Sindwani is passionate about STEM education and directs a nonprofit organization called The Scientific Teen. This global youth media organization encourages scientific awareness and education for students, parents and teachers by having teens write STEM articles for publication and contribute to podcasts and YouTube videos.

“I firmly believe that with education also comes empowerment,” Sindwani says. “If you can teach people to build things, to think critically like an engineer and to test properly, they can, quite literally, engineer themselves out of problems. To give people a STEM education is to give them the empowerment that they have the ability to make things better for themselves and others.”

Kellie Phong, an electrical engineering junior and the director of industry relations for the ASU section of SWE, says she didn’t know much about engineering when she first attended ASU in 2012 to earn a business sustainability degree and a marketing degree. It was only when her Calculus I professor asked her about pursuing an engineering degree that she discovered engineering and decided to become an electrical engineer. Since then, she has taken steps to inspire others to pursue engineering and make female engineering role models more visible.

When she went back to school at Chandler-Gilbert Community College before transferring to ASU, Phong helped charter the college’s first SWE affiliate organization in Arizona and set the two-year college up to eventually have a full-fledged section like at ASU.

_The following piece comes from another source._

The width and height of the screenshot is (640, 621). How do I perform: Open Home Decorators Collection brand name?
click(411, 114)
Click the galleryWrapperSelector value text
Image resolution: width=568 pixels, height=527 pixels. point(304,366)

Now at ASU, Phong and Leon, who both earned $5,000 Chevron/SWE Scholarships, are helping break down barriers to diversity and inclusion by hosting workshops that help people uncover microaggressions in STEM classrooms and other environments. Their work has been shared at the American Society for Engineering Education’s national annual conference and at local community colleges.

It’s this kind of involvement outside the classroom that Leon says she thought made her stand out and led to her being awarded the SWE/Chevron scholarship. She believes it is important to represent her community and work to make progress for the inclusivity of engineering.

“It is vital that individuals from underrepresented groups show up and represent in all STEM fields,” Leon says. “There is a role model within all of us, and we never know who we will inspire to aspire.”